Wynford Dewhurst – Manchester’s Monet || Roger Brown

If you’re unfamiliar with the work of Wynford Dewhurst, you might regard the “Monet” claim as bold, perhaps even preposterous. Even a quick glance at this magnificent book will dispel that impression, though. The similarities are remarkable, but it’s also apparent that Dewhurst has a vision of his own and is no mere copyist.

Having initially begun training as a lawyer, Dewhurst made his way to Paris at the age of 27, in 1891, to study art and was immediately attracted to Impressionism. His book, Impressionist Painting: its Genesis and Development, which was published in 1904, was dedicated to Claude Monet. It was the first major study of the movement to be published in English. His contentious thesis was that the English landscape tradition, and especially the work of Constable and Turner, was the at the root of French painting of the day.

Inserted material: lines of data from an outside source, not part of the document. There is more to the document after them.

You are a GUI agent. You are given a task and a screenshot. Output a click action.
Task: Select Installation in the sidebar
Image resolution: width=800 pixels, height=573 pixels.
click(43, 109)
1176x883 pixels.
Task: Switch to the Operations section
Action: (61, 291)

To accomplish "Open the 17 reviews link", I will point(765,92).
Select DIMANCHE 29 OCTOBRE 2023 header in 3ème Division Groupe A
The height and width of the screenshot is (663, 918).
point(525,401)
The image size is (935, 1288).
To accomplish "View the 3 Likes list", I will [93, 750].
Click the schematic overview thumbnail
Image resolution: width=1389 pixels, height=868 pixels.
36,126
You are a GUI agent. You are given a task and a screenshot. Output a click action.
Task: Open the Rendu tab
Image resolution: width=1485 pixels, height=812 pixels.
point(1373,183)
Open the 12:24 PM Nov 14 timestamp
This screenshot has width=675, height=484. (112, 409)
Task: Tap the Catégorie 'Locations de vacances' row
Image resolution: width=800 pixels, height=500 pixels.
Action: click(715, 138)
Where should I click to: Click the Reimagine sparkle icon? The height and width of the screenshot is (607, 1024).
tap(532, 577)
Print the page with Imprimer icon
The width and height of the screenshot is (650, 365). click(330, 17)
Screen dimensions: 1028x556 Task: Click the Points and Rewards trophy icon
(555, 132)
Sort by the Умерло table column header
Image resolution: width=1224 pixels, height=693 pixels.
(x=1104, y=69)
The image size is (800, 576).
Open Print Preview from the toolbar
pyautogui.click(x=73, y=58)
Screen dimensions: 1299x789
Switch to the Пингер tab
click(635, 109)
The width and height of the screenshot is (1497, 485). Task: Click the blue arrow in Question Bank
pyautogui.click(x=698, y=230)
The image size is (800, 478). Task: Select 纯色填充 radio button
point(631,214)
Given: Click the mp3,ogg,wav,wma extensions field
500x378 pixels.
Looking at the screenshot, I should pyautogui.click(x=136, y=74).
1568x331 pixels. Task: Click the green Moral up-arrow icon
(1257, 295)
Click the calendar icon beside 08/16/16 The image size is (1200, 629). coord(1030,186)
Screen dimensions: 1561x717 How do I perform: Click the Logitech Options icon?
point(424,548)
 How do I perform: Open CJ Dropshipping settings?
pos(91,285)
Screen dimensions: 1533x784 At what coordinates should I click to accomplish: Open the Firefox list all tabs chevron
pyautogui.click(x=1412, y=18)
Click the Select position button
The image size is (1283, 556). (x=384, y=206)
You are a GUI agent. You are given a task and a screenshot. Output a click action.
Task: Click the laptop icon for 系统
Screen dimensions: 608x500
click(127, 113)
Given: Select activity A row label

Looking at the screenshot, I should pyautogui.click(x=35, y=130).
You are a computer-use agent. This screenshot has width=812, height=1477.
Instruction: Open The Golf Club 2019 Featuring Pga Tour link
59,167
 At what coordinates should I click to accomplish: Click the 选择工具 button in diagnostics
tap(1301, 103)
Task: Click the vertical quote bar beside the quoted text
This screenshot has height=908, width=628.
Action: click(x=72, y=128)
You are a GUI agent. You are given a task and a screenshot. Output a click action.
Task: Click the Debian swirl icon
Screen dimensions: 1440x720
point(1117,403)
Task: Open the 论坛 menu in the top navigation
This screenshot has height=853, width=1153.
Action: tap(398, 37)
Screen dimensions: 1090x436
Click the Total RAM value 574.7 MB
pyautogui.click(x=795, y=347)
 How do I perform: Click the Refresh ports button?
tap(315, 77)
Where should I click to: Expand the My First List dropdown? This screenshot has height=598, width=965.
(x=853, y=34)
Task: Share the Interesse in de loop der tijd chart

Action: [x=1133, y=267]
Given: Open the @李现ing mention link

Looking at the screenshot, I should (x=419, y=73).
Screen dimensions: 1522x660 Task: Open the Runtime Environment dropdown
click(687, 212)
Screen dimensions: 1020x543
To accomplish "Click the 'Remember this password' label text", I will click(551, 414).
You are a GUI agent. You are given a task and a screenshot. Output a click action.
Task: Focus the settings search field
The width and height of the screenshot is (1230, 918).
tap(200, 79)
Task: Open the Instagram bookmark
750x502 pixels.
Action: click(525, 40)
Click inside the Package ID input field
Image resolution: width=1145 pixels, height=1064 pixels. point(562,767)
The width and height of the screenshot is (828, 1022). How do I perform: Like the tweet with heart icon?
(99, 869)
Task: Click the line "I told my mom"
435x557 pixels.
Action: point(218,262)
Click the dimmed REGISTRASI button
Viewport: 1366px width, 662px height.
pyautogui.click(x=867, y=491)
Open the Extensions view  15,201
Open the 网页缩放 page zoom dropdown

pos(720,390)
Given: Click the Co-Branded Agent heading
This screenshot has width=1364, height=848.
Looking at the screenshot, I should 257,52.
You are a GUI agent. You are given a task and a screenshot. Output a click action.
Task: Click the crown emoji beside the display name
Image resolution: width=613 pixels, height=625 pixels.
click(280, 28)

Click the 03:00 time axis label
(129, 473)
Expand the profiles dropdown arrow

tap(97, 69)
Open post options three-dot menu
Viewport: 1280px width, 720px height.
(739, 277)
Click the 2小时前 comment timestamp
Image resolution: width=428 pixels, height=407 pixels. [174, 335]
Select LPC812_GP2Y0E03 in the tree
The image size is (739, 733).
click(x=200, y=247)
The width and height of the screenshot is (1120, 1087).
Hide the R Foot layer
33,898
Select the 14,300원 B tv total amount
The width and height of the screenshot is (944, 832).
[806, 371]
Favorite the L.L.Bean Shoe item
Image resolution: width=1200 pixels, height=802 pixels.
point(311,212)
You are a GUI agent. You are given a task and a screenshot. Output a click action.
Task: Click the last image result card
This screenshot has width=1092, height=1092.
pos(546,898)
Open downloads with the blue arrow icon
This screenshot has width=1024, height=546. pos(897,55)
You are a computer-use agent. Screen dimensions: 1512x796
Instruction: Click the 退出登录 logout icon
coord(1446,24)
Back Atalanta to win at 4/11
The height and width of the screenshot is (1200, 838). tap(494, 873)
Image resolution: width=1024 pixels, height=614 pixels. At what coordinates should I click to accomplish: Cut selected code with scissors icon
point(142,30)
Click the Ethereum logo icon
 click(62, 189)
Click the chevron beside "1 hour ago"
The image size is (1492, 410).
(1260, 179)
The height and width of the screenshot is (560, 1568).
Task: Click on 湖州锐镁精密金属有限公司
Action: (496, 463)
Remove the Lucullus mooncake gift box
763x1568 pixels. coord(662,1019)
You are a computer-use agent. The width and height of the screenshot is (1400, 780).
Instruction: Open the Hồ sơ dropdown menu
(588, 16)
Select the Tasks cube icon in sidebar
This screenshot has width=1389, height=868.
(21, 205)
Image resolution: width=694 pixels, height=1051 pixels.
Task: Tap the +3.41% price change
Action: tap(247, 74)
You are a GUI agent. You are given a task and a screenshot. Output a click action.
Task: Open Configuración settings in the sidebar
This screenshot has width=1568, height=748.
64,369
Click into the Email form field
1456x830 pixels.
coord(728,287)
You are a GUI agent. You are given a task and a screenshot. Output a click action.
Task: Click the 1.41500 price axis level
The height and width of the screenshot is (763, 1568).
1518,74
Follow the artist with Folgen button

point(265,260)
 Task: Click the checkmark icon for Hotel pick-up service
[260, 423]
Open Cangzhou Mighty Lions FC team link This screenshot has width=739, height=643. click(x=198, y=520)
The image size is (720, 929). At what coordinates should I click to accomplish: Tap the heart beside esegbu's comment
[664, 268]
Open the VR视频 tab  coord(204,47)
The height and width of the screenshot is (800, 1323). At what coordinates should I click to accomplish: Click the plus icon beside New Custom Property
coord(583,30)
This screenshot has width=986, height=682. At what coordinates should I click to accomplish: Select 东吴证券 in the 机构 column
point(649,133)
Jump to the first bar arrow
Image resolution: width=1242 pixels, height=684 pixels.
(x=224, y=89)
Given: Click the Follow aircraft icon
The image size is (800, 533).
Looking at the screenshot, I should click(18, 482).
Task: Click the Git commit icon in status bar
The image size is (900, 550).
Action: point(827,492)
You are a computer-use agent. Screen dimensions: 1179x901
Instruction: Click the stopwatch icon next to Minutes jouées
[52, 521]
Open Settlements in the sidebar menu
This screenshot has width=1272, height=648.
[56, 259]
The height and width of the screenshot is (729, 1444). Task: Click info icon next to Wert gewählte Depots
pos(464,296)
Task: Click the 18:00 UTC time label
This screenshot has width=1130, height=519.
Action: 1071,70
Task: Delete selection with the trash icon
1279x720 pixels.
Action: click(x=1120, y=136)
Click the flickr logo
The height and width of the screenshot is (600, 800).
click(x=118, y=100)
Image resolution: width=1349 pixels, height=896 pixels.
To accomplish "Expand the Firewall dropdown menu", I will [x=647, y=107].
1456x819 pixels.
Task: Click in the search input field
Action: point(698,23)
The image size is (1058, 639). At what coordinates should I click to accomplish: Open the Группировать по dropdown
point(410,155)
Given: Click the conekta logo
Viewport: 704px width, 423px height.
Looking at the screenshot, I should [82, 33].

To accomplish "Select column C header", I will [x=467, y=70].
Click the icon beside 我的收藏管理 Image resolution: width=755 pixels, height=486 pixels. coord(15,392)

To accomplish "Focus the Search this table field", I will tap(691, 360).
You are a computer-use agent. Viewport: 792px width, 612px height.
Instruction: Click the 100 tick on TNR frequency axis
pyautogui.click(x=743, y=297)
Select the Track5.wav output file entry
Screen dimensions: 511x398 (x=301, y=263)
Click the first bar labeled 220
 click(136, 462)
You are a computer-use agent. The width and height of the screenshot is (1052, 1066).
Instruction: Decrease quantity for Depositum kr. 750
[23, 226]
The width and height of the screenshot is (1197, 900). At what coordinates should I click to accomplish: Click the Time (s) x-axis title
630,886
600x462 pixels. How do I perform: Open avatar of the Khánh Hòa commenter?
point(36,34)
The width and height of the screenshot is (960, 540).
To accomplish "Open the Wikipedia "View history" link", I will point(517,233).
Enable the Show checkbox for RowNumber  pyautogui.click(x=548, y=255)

It’s clear from the generous number and quality of the illustrations here that Dewhurst had a genuine and serious talent. There is no doubt that he was emulating the work of the man he regarded as the master, and who became his mentor, but his own stands well alongside that of other Impressionists and the English landscape painters he regarded as their precedent. You can judge for yourself, as their work also appears in the book.

Roger Brown, something of a specialist in this field, has resurrected the reputation of a man who, in the end, became something of a footnote in the history of art, despite having been an important figure in his time; albeit he produced little work after 1926 and died in 1941 in relative obscurity. The book accompanies an exhibition at Manchester Art Gallery that, on the basis of what appears here, mérite le détour.